WHAT THE TASK ASKS -
Would you show every line from the records that holds "computer"?

------------------------------------------------

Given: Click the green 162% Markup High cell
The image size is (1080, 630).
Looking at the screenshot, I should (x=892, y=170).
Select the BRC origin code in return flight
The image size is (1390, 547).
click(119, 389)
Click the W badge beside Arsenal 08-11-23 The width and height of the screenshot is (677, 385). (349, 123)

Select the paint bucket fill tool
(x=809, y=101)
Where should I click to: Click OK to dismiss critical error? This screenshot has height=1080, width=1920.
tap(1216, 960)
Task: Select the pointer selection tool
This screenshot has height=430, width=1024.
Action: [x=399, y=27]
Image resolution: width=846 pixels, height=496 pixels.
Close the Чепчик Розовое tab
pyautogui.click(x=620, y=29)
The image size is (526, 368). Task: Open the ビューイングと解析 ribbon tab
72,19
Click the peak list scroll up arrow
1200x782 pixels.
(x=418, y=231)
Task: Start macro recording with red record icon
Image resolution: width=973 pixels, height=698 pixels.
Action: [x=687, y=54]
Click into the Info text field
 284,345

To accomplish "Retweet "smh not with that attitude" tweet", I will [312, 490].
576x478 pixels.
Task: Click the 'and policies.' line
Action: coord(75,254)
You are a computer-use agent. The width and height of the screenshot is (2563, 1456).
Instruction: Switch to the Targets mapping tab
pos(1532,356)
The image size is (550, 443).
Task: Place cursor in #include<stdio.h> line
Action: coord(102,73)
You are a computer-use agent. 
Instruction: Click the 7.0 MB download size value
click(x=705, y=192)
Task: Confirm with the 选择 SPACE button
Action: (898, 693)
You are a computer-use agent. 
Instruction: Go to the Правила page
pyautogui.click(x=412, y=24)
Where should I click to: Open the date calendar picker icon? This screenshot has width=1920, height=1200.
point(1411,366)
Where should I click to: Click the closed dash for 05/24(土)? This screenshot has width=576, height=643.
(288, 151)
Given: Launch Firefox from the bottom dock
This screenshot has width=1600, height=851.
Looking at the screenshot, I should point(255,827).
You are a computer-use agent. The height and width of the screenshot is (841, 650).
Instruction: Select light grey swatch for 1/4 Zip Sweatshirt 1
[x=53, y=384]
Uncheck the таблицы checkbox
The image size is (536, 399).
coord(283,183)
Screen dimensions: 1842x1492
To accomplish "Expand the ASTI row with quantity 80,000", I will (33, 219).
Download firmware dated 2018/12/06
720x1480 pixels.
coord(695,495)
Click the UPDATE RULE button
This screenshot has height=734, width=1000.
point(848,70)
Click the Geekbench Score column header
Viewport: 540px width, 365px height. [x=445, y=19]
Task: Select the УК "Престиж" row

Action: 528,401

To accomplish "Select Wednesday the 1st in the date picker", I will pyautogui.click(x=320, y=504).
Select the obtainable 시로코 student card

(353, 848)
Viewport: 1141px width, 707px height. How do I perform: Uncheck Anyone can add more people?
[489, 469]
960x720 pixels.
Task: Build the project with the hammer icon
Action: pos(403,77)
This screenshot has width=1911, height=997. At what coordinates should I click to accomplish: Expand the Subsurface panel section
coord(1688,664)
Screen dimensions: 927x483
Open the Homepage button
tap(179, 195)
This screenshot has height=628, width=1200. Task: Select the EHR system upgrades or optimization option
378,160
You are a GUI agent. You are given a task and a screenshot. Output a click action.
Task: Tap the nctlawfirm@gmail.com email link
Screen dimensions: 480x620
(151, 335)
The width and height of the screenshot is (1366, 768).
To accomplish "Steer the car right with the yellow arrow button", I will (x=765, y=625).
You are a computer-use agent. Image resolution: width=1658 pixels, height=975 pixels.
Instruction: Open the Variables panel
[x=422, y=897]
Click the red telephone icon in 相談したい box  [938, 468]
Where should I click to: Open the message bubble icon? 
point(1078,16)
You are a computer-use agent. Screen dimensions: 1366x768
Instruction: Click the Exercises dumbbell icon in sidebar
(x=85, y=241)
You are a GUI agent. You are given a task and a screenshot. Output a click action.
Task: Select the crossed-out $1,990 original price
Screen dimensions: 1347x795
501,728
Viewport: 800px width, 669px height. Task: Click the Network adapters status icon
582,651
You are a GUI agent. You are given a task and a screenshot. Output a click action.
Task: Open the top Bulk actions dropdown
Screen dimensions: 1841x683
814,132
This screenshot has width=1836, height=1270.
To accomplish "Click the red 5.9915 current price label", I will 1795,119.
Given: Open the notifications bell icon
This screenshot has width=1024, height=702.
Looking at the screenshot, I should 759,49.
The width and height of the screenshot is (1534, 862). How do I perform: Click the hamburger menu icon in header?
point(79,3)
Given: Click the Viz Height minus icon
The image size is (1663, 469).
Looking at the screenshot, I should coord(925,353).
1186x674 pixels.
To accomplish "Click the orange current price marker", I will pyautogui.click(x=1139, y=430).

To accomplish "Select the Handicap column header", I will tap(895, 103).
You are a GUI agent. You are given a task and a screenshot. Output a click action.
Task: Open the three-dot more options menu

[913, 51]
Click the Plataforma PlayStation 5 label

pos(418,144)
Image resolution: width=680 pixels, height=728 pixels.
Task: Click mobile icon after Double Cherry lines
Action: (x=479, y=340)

------------------------------------------------

ANSWER TO THIS TASK -
You are a computer-use agent. The width and height of the screenshot is (2563, 1456).
You are a computer-use agent. 
You are a computer-use agent. 
You are a computer-use agent. The height and width of the screenshot is (841, 650).
You are a computer-use agent. Image resolution: width=1658 pixels, height=975 pixels.
You are a computer-use agent. Screen dimensions: 1366x768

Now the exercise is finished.